The big picture
Use California census data to build a model of housing prices in the state.
The model should be able to predict median housing price in any district using other metrics. This is a supervised learning task, because the given dataset is labeled, and regression is an appropriate choice because the goal is to predict a continuous value.
Select a performance measure
Root Mean Square Error (RMSE) is a typical performance measure for regression problems.
RMSE is the L2 norm, whereas MAE is the L1 norm. The higher the norm index, the more it focuses on large values and neglects small ones. This is why RMSE is more sensitive to outliers than MAE. But when outliers are rare (e.g. bell-shaped distribution), RMSE performs very well and is generally preferred.
Get the data
Download
Examine the data
Observations on the data:
Create a test set
We need to create a test set, put it aside, and never look at it.
You can use the train_test_split on multiple datasets with the same number of rows, and it will split them on the same indices. For example, you might have a separate dataframe with the target values.
Stratified sampling
Let's say you speak w/ experts who say that median income is a very important attribute to predict median housing prices.
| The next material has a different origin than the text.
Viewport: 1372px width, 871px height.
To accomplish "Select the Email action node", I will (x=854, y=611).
You want to ensure that the test set is representative of various categories of incomes in the whole dataset.
Since median income is a continuous variable, we need to assign categories. Looking at the data above, we see most income values fall between 1.5 and 6 ($15K to $60K), but some go far beyond that. We also need to make sure that we have a sufficient number of examples in each category (not too many categories).
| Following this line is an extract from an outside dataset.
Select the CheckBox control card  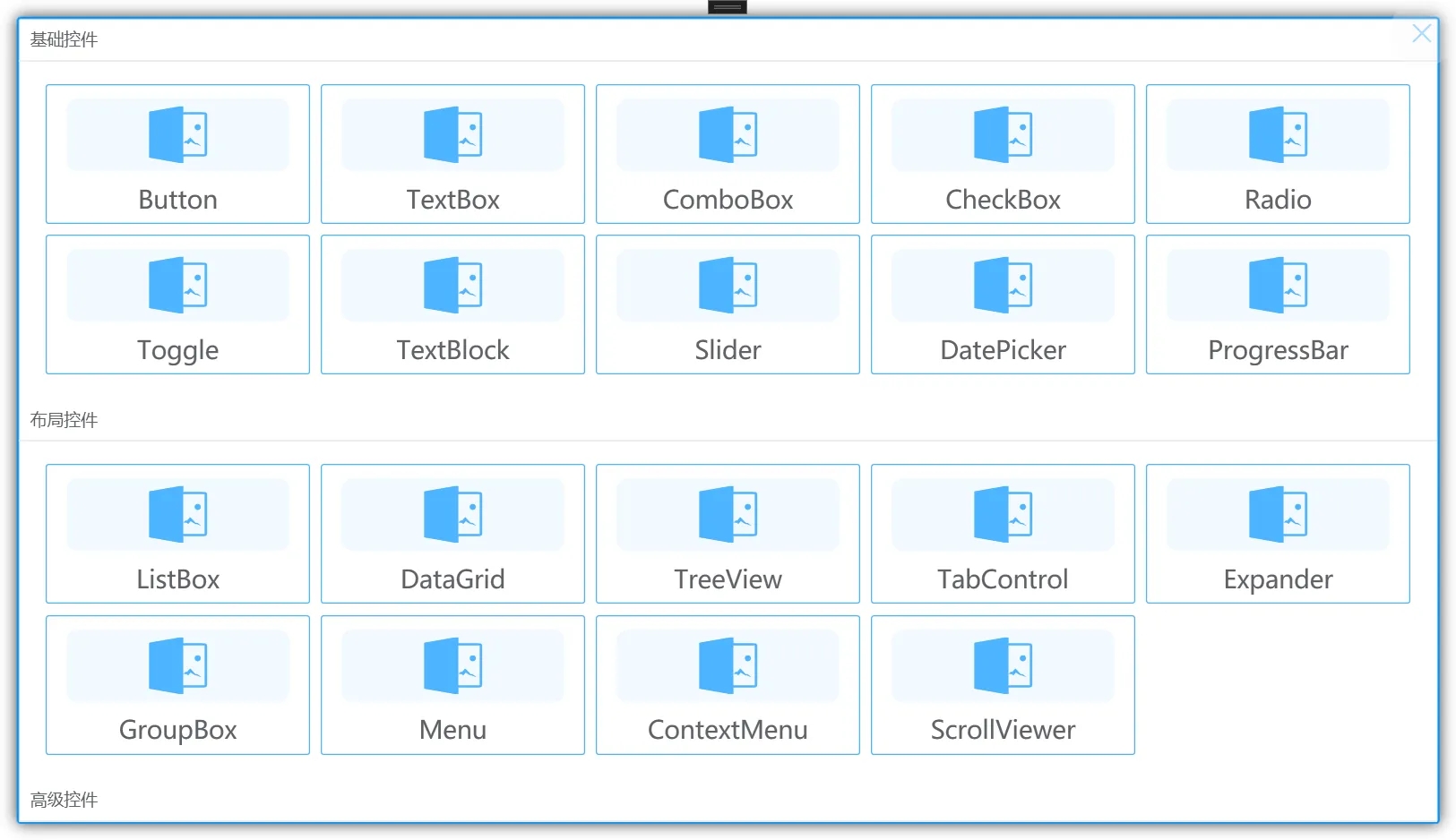click(x=1002, y=154)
Discover and visualize the data to gain insights
We should start with setting aside the test set to make sure we're only exploring the training data.
Looking for correlations
We can calculate the standard correlation coefficient (also called Pearson's r) between every pair of attributes using corr() method, especially since the dataset is not too large.
Remember that a correlation coefficient close to 1 means a strong positive correlation, and a coefficient close to -1 means there is a strong negative correlation.
We can use scatter_matrix() to visualize correlation between attributes. Since there are 11 numerical columns, this would result in 11^2 = 121 plots, so let's just focus on the most promising ones.
Notice how there seem to be straight lines at $450K, another at $350K, and others. We might need to remove these districts to prevent the algorithm from learning to reproduce these data quirks.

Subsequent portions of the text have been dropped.